Mr Livingston’s1 suit having gone off on the plea to the jurisdiction, it’s foundation remains of course unexplained to the public. I have therefore concluded to make it public2 thro’ the ordinary channel of the press. an earlier expectation of the pamphlets and the desire to send you one has delayed, from post to post, my sooner acknoleging your kind aid in this case, and praying your acceptance of the remuneration I now inclose, for the trouble I gave you in reading so much stuff on the subject, and your exertions in the defence. The debt of gratitude however is of a different nature, & is sincerely felt. considering the infinite trouble which the question of right to the Batture, & the immense volume of evidence to be taken at New Orleans would have given to my counsel and myself, I am well satisfied to be relieved from it, altho’ I had had a strong desire that the public should have been satisfied by a trial on the merits, & the abler discussion of them by my counsel.
A love of peace and tranquility, strengthened by age and a lassitude of business, renders it extremely disquieting to me to be harrassed by vexatious lawsuits by persons who have no earthly claim on me, in cases where I have been merely acting for others. in Nov. last I was served with a subpoena in chancery at the suit of the executors of mrs Randolph (mother of mr E.R.) in which mr Norborne Nicholas, & perhaps a dozen others, are also named defendants. the object of this I cannot devine. I never had any matter of business with mrs Randolph,3 nor ever saw a farthing of hers. I once indeed transacted a single affair of hers, gratis, as a friend, at her earnest sollicitation, to relieve her from pressing distress, and under a regular power of attorney. how this can have subjected me to pass the remainder of my life in a court of Chancery, is as incomprehensible, as it is discouraging to the indulgence of our feelings in the services asked from us by our friends.I have taken measures to get a copy of the bill; and if a substantive defence is required from me, I shall ask the favor of your attention to it, as I have done in the same case of mr Hay.

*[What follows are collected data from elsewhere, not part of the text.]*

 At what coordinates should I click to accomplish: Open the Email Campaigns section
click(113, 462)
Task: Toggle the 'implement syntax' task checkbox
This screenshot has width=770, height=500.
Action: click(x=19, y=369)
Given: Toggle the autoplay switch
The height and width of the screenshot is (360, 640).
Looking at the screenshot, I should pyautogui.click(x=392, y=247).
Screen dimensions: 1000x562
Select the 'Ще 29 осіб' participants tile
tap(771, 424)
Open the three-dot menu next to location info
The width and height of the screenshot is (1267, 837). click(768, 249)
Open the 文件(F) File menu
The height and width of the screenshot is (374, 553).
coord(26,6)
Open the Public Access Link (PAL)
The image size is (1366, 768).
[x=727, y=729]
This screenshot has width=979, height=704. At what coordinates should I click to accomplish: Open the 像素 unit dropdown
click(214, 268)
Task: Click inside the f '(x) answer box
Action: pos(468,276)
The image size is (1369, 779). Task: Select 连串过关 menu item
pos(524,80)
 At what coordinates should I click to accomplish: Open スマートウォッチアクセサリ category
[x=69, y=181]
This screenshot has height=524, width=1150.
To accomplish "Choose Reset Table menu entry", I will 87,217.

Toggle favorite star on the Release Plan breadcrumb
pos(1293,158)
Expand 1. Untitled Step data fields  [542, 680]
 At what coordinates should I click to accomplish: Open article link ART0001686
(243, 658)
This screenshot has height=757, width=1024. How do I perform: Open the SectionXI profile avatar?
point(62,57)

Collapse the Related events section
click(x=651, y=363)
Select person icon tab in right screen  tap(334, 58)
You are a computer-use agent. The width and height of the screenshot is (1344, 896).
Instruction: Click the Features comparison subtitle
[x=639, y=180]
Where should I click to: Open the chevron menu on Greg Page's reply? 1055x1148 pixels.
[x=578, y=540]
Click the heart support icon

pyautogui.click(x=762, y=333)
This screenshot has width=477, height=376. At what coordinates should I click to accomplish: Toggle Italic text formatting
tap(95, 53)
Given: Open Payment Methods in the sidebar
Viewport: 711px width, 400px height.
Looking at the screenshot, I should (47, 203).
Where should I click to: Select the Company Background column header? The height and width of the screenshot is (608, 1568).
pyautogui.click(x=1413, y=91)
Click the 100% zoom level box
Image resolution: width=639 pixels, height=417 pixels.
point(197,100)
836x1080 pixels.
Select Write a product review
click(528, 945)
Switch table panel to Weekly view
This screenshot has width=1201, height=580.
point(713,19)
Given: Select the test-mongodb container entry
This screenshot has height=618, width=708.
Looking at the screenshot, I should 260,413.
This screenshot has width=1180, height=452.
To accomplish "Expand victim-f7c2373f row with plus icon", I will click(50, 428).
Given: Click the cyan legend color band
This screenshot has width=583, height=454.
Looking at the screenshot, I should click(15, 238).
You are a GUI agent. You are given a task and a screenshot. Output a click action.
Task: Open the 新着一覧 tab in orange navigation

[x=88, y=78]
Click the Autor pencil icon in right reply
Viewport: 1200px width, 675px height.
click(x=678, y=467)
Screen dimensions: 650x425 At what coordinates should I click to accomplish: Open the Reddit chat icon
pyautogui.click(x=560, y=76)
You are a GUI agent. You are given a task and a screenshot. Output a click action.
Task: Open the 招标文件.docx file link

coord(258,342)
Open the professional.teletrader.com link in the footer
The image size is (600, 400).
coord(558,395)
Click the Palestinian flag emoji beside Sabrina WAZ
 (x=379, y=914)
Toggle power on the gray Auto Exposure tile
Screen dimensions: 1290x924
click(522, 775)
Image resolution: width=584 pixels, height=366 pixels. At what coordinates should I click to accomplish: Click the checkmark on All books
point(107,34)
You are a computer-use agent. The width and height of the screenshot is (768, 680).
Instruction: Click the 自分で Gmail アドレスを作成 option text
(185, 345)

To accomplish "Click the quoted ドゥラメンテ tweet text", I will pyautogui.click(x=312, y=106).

The inclosed paper written for you a year or two ago, has laid by me with a view still to add something to it. but on reflection, I send it as it is. the additional matter contemplated, respected mr Henry’s4 ravenous avarice, the only passion paramount to his love of popularity. the facts I have heard on that subject are not within my own knolege, & ought not to be hazarded but on better testimony than I possess: and if they are true, you have been in a much better situation than I was to have information of them. I salute you with great & affectionate esteem and respect.
P.S. Altho the pamphlets have been some weeks at Fredsbg and expected by every stage, I am still disappointed in recieving them. I detain my letter therefore no longer, but will inclose one on it’s arrival.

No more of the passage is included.